ISO 27001: Information security management

NEN-EN-ISO 27001

is an international standard for the information security management system (ISMS) of an organization. The ISMS focuses on managing sensitive company information so that it remains secure. The standard is used both internally and externally to evaluate or determine if the organization conforms to the legal requirements and the organization’s own policy to keep information assets secure.

The criteria for the ISMS are designed to facilitate:
– Developing structural plans (documentation) and defining & coordinating the organization’s processes and activities in accordance with information security
– Determination of information security risks and their impact, prioritizing these risks, and taking preventive and corrective actions
– Deciding on and acquiring the support goods and services like machines, materials, people and space, to conform to information security
– Continuously monitoring/ measuring and examining the level of information security
– Taking appropriate actions by adjusting and implementing plans, processes and activities to improve performance in information security within the organization

ISO 27001 is intended to be applicable to any organization, regardless of its size, industry or the products and services it provides. The ISMS is often required and implemented by IT organizations. This management system can be of great value as well for other (not IT) organizations that work with physical and digital confidential documents and information.

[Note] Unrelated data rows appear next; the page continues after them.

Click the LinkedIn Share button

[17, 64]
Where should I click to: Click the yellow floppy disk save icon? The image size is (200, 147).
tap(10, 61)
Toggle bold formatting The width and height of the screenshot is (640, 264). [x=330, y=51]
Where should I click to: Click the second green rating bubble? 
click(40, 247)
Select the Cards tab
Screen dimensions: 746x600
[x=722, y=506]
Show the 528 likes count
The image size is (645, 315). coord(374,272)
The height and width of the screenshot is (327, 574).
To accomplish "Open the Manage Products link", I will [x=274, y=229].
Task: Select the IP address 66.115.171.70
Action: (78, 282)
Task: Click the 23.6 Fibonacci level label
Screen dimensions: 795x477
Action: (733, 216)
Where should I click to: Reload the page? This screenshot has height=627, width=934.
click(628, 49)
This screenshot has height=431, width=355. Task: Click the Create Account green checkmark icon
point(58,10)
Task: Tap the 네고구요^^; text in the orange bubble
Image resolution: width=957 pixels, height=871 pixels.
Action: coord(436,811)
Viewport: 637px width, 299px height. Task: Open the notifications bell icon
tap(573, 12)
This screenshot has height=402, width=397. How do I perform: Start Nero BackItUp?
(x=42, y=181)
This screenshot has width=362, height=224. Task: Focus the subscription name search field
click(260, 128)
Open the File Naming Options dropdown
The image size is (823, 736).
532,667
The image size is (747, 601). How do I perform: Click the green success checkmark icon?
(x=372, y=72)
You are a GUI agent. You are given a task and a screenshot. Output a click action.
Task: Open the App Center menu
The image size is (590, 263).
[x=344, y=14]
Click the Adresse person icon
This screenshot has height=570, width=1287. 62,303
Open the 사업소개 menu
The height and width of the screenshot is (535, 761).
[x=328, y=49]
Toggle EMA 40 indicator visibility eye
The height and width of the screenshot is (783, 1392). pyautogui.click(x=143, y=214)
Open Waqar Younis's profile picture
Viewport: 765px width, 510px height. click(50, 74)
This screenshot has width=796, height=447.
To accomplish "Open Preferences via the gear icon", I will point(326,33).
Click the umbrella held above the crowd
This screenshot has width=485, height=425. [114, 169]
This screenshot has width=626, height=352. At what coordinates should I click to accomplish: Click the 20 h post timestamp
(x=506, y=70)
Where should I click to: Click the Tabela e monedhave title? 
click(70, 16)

Using this standard helps you decrease information security risks and improves the ISMS in your organization. This is achieved by continual structural management and improvement of the security system. In addition, it reduces the risk of potential financial loss and damage to the company’s brand image. A strong image in the area of information security performance is increasingly required and necessary for contracts. A certificate of this standard shows you ensure the protection of valuable data and information from your organization, stakeholders and clients.